▸ **Extrait du document**
■ ■ ■ ■ ■
2. Fabrication des wafers : Les semi-conducteurs sont fabriqués généralement en silicium. Le silicium est d'abord purifié et cristallisé en lingots. Ces derniers sont ensuite découpés en tranches fines appelées wafers. Ces wafers sont polis pour obtenir une surface lisse (figure 1).
3. Dépôt de couches minces : Des couches minces de matériaux conducteurs, semi-conducteurs ou isolants sont déposées sur la surface du wafer. Cela se fait par des techniques telles que la pulvérisation cathodique, la croissance épitaxiale ou le dépôt chimique en phase vapeur.
4. Photolithographie : Cette étape utilise la lumière pour transférer des motifs de circuits sur le wafer. Un film photosensible appelé résine est appliqué sur le wafer, puis exposé à la lumière à travers un masque comportant le motif du circuit. Après l'exposition, la résine est développée pour créer un modèle du circuit sur le wafer.
■ ■ ■ ■ ■
▸ **Matériel recueilli**

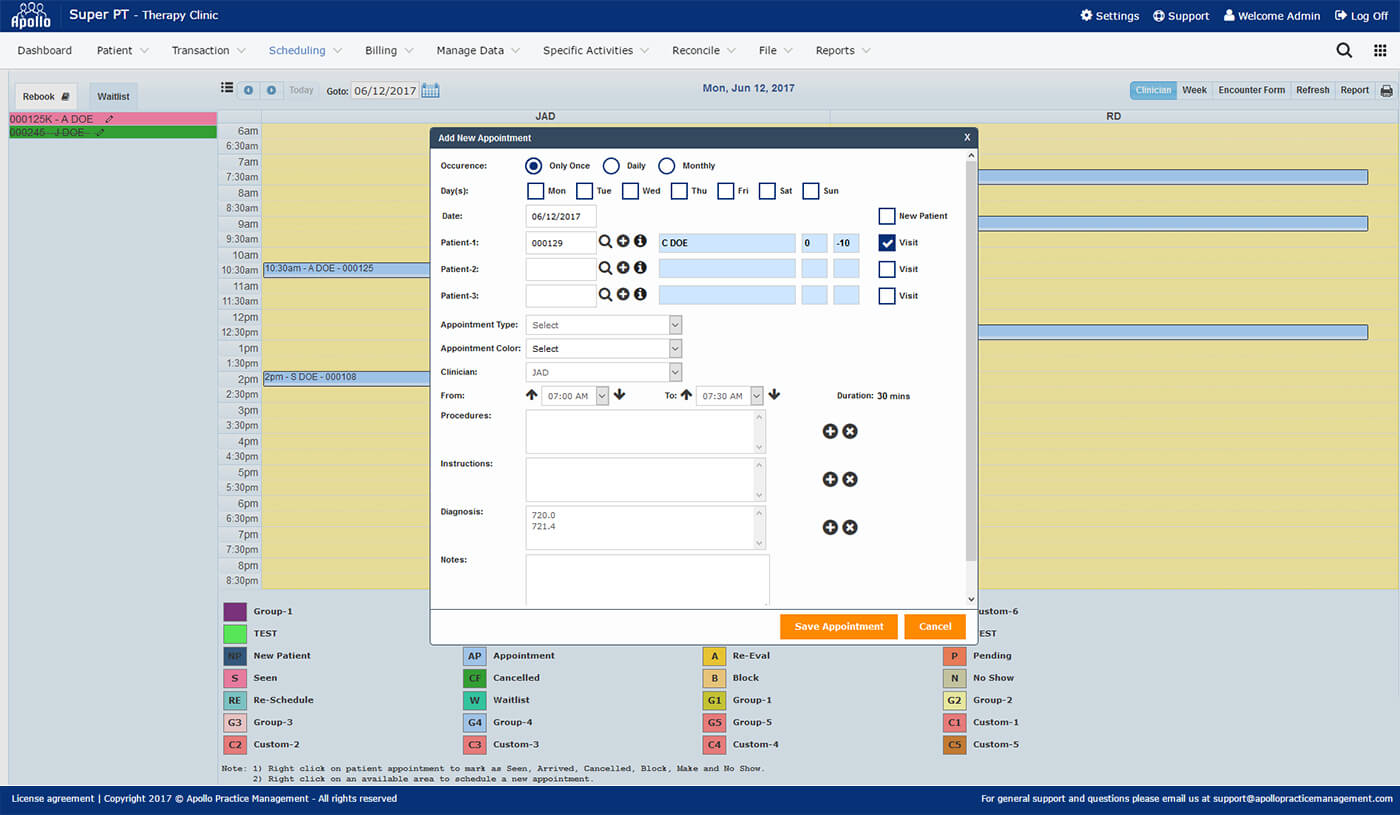The height and width of the screenshot is (815, 1400).
Task: Open the calendar icon beside the Goto date
Action: tap(430, 90)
■ ■ ■ ■ ■
▸ **Votre objectif**
Recopiez le passage de l'extrait sur la fabrication des semi-conducteurs qui commence par « 2. Fabrication des » et se poursuit jusqu'à « circuit sur le wafer. », en remplaçant « masque » par « réticule ».

▸ **Résultat de l'exercice**
2. Fabrication des wafers : Les semi-conducteurs sont fabriqués généralement en silicium. Le silicium est d'abord purifié et cristallisé en lingots. Ces derniers sont ensuite découpés en tranches fines appelées wafers. Ces wafers sont polis pour obtenir une surface lisse (figure 1).
3. Dépôt de couches minces : Des couches minces de matériaux conducteurs, semi-conducteurs ou isolants sont déposées sur la surface du wafer. Cela se fait par des techniques telles que la pulvérisation cathodique, la croissance épitaxiale ou le dépôt chimique en phase vapeur.
4. Photolithographie : Cette étape utilise la lumière pour transférer des motifs de circuits sur le wafer. Un film photosensible appelé résine est appliqué sur le wafer, puis exposé à la lumière à travers un réticule comportant le motif du circuit. Après l'exposition, la résine est développée pour créer un modèle du circuit sur le wafer.